I suspect that for most “naive” ways of constructing such a system X, the very long proof of inconsistency for X should reduce to a very short proof of inconsistency for X+Con(X), because the latter system should be enough to capture most “informal” reasoning that you used to construct X in the first place. The existence of such a proof wouldn’t imply the inconsistency of X directly (there are consistent systems X such that X+Con(X) is inconsistent, e.g. X=Y+not(Con(Y)) where Y is consistent), but if PA+Con(PA) were ever shown to be inconsistent, that would be highly suggestive and would cause me to abandon my intuitions expressed above.
But as far as we know now, PA+Con(PA) looks just as consistent as PA itself. Moreover, I think you can add a countable-ordinal pile of iterated Con’s on top and still get a system that’s weaker than ZFC. (I’m not 100% confident of that, would be nice if someone corrected me!)
So I’m pretty confident that PA is consistent, conditional on the statement “PA is consistent” being meaningful. Note that you need a notion of “standard integers” to make sense of the latter statement too, because integers encode proofs.
You’ve made good points (and I’ve voted up your remark) but I’d like to note a few issues:
First we can prove the consistency of PA assuming certain other axiomatic systems. In particular, Gentzen’s theorem shows that consistency of PA can be proved if one accepts a system which is incomparable in strength to PA (in the sense that there are theorems in each system which are not theorems in the other).
they cannot be bounded above by any computable function. i.e. there is an inconsistent formal system with fewer than 100 axioms in which all theorems with proofs of length smaller than BB(100) are consistent with each other.
This isn’t necessarily true unless one has a 1-1 correspondence between axiomatic systems and Turing machines, rather than just having axiomatic systems modelable as Turing machines. This is a minor detail that doesn’t impact your point in a substantial fashion.
Second, it isn’t clear how long we expect an average output of a Turing machine to be. I don’t know if anyone has done work on this, but it seems intuitively clear to me that if I pick a random Turing machine with n states, run it on the blank tape, I should expect with a high probability that the Turing machine will halt well before BB(n) or will never halt. Let’s make this claim more precise:
Definition: Let g(f)(n) be the (# of Turing machines with n states which when run on the blank tape either never halt or halt in fewer than f(n) steps) / (# of Turing machines with n states).
Question: Is there is a computable function f(n) such that g(f)(n) goes to 1 as n goes to infinity.
If such a function exists, then we should naively expect that random axiomatic systems will likely to either have an easy contradiction or be consistent. I’m not sure one way or another whether or not this function exists, but my naive guess is that it does.
Question: Is there is a computable function f(n) such that g(f)(n) goes to 1 as n goes to infinity.

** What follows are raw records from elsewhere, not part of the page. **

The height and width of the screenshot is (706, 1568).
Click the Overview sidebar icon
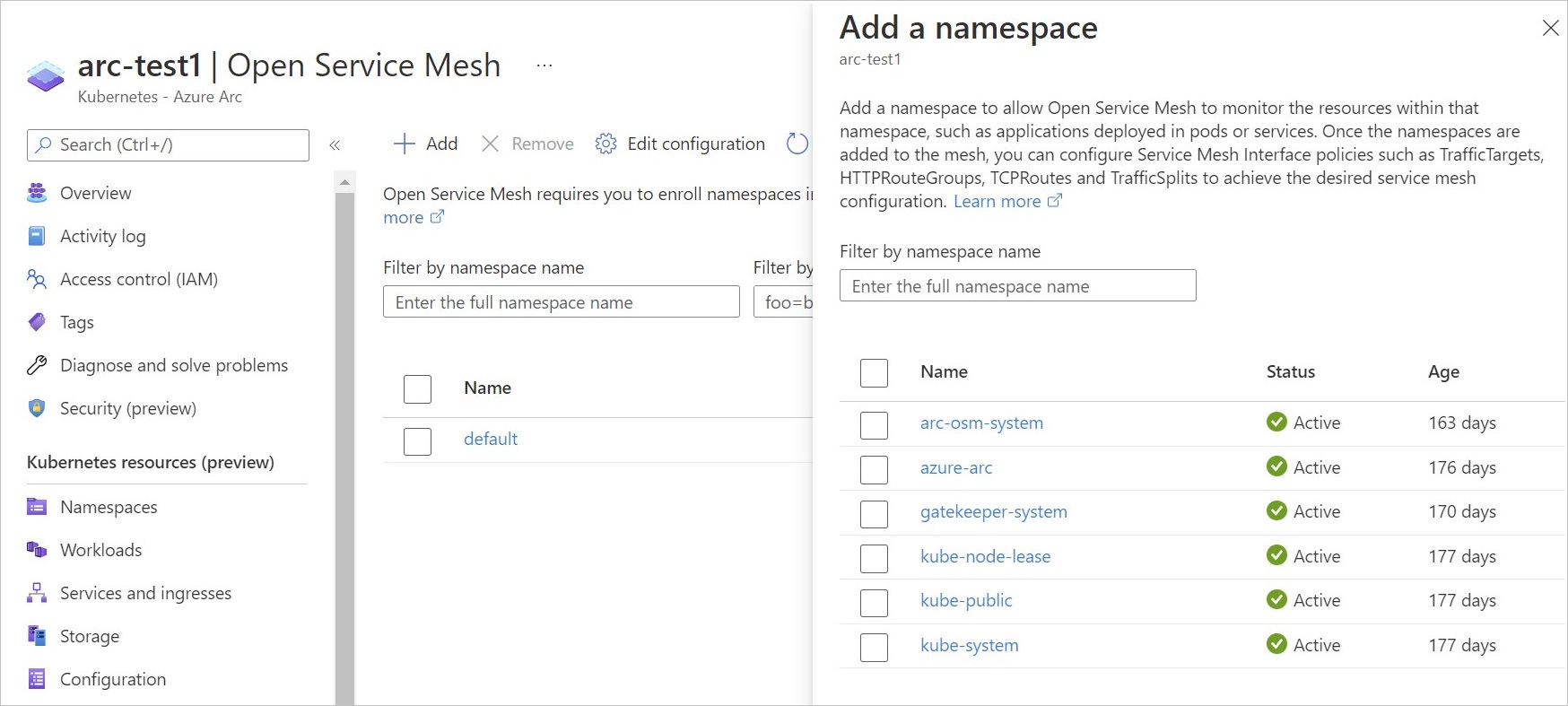click(37, 193)
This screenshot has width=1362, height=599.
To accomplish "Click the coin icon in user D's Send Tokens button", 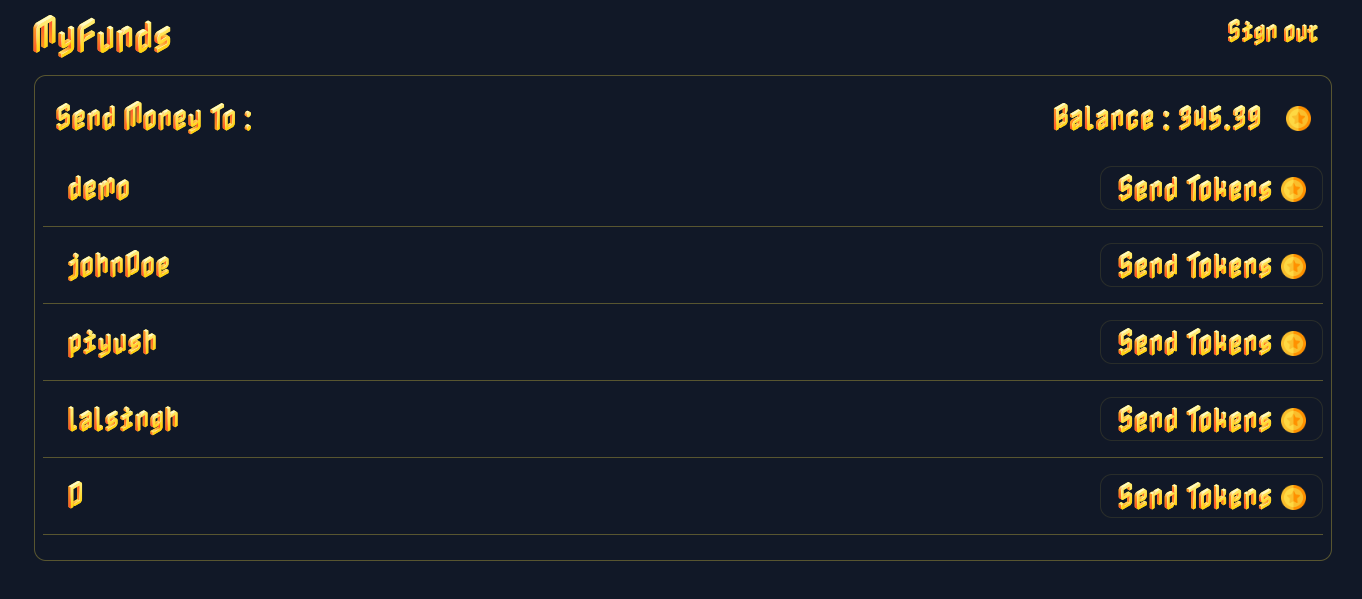I will point(1293,497).
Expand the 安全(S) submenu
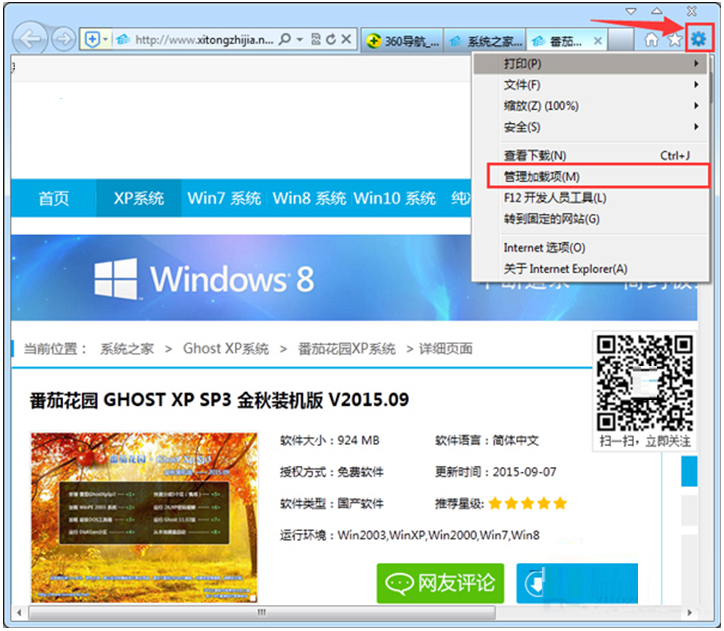Viewport: 724px width, 631px height. [590, 127]
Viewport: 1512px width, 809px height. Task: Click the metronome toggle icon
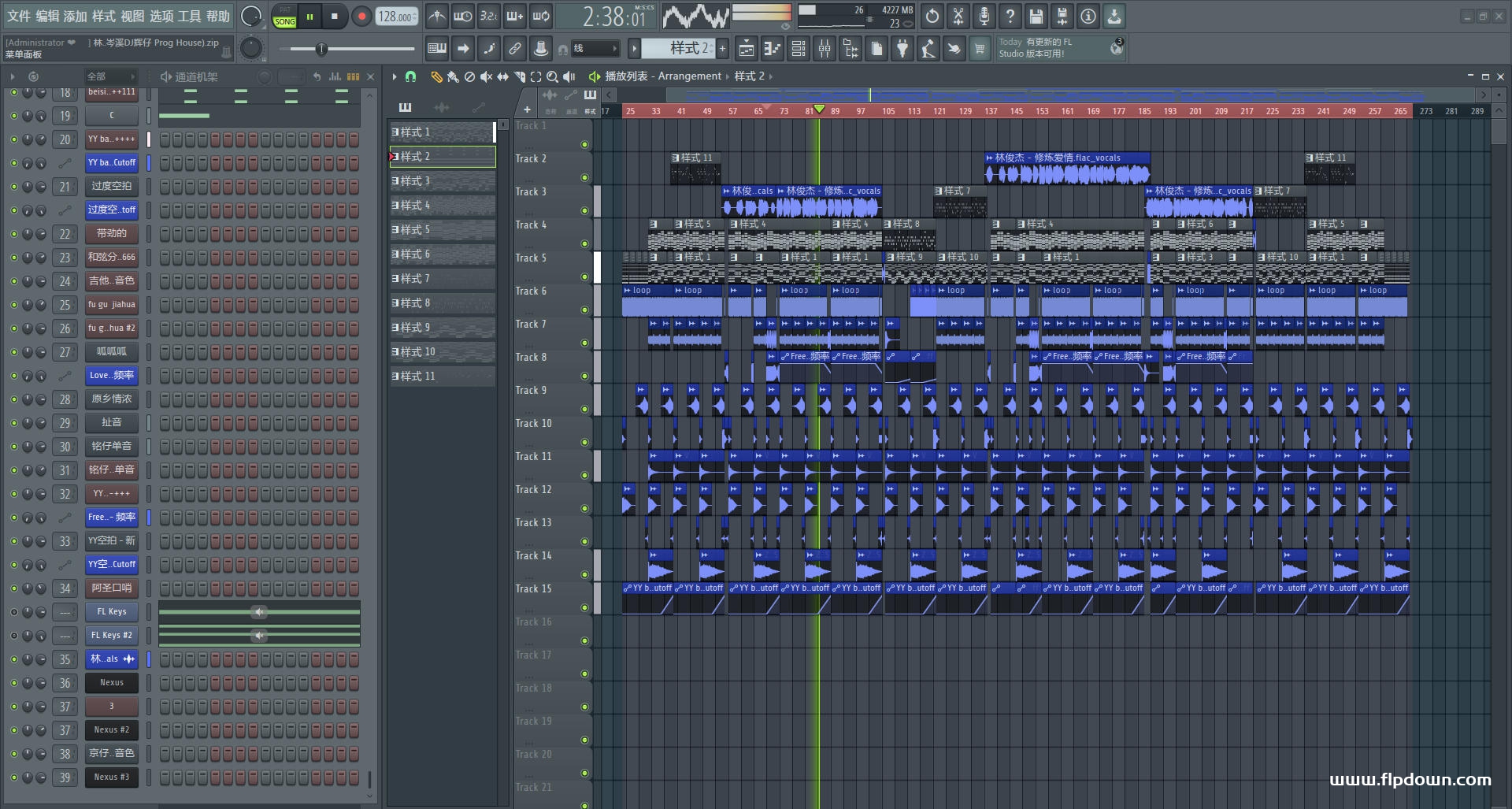(437, 16)
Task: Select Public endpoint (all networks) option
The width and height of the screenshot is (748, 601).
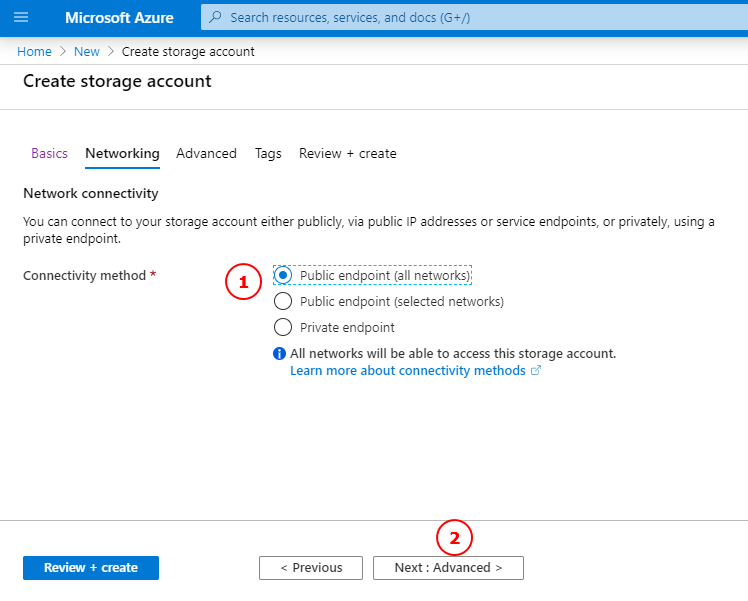Action: 283,275
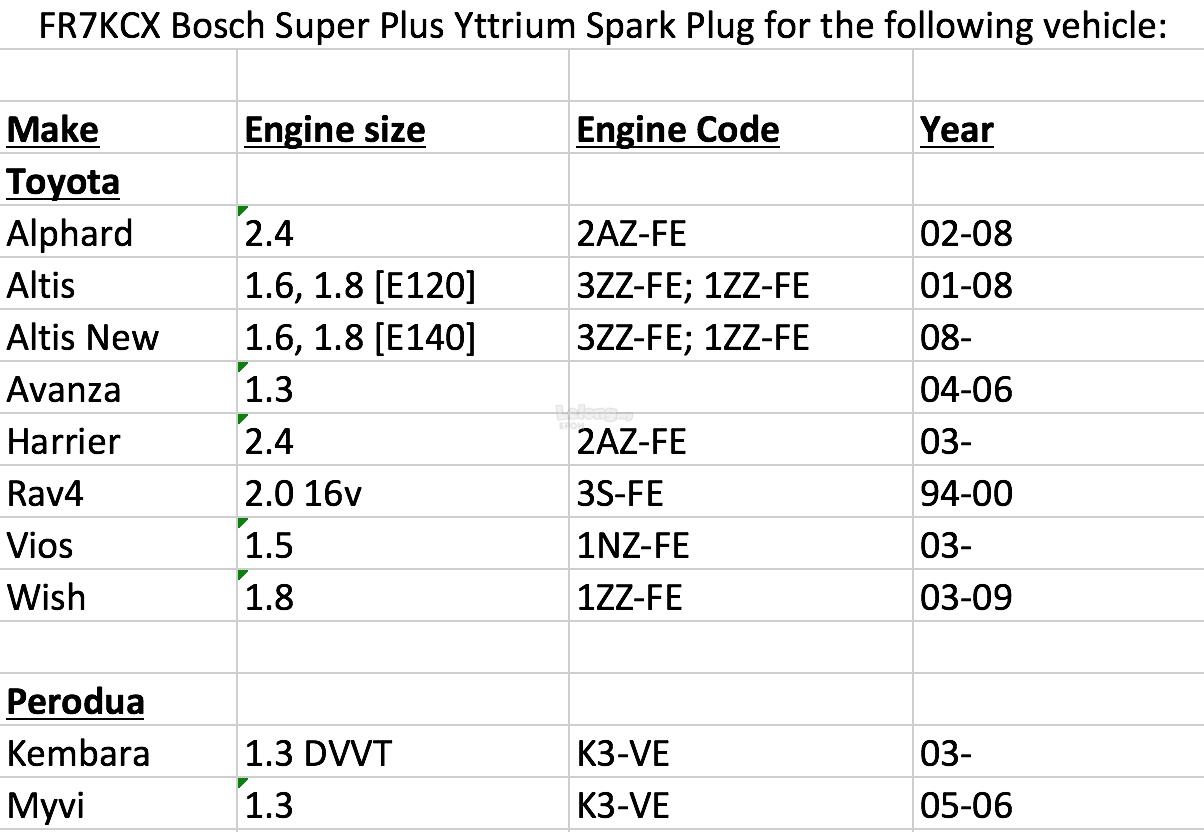Click the 94-00 year cell
The height and width of the screenshot is (832, 1204).
[966, 494]
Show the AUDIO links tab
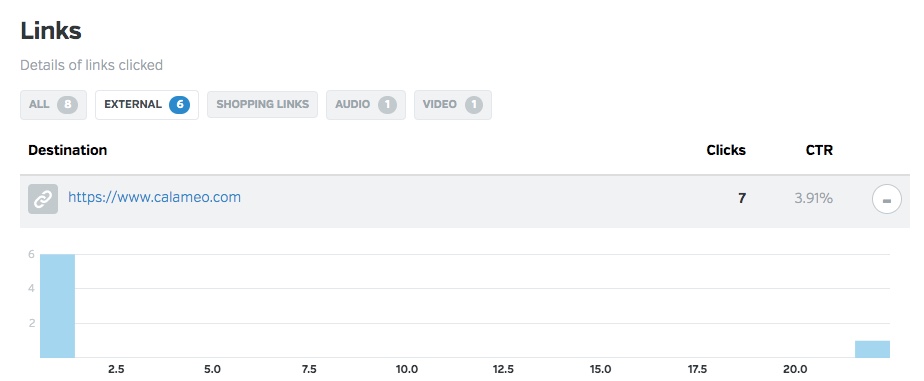Image resolution: width=924 pixels, height=381 pixels. click(366, 105)
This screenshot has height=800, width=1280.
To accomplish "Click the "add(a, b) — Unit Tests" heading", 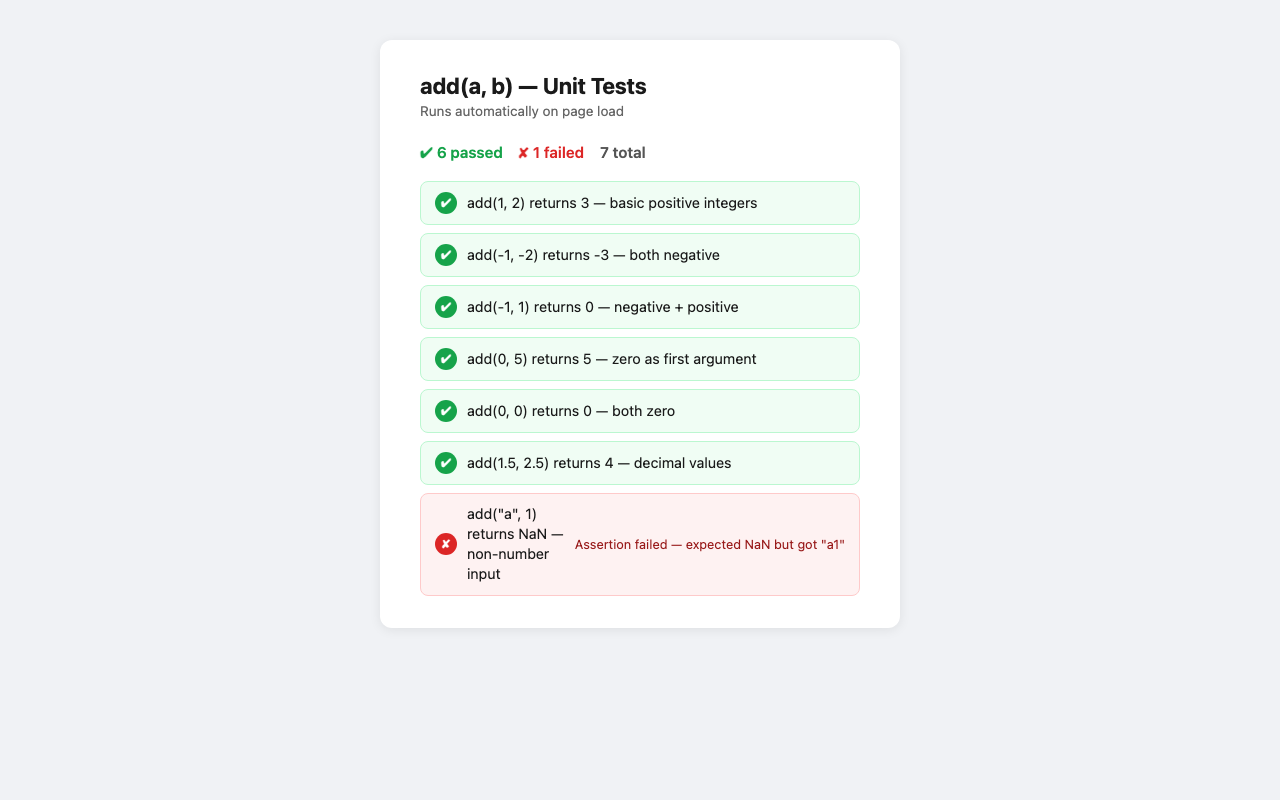I will click(533, 86).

Well, let’s say we want to know whether Turing machine T halts. Say T has k states. Can’t we use T’s program to find a family of programs T’ which are essentially the same as T except they consist of a common prefix followed by arbitrary suffix? Let k’ be the number of states in the ‘prefix’. The proportion of programs with ⇐ n states that belong to family T’ must be at least 2^(-k’-1) for all n >= k’.
Now let’s start running all programs and as we go along let’s keep track of whether, for each value of n, a proportion greater than or equal to 1 − 2^(-k’-1) of programs of length ⇐ n have halted in fewer than f(n) steps. Eventually this will be true for some n >= k’. At that point, we check to see whether one of the programs in T’ has halted. If not, then none of the programs in T’ can halt, and neither can T.
Therefore, such a function f could be used to solve the halting problem.
But strictly stronger in consistency strength, of course. (Consistency strength turns out to be more fundamental than logical strength simpliciter.)
Question: Is there is a computable function f(n) such that g(f)(n) goes to 1 as n goes to infinity.
Well, let’s say we want to know whether Turing machine T halts. Say T has k states. Can’t we use T’s program to find a family of programs T’ which are essentially the same as T except they consist of a common prefix followed by arbitrary suffix? Let k’ be the number of states in the ‘prefix’. The proportion of programs with less than n states that belong to family T’ must tend to 2^(-k’) as n goes to infinity. If we choose n such that g(f)(n) > 1 − 2^(-k’) then we just need to run all members of T’ for f(n) steps. If none of them have halted then T does not halt.
Therefore, such a function f could be used to solve the halting problem.
If such a function exists, then we should naively expect that random axiomatic systems will likely to either have an easy contradiction or be consistent. I’m not sure one way or another whether or not this function exists, but my naive guess is that it does.
You must be aware that such halting probabilities are usually uncomputable, right? In any case you’re not going to be surprised that I wouldn’t find any information about this limit of ratios compelling, any more than you would buy my argument that 15 is not prime because most numbers are not prime.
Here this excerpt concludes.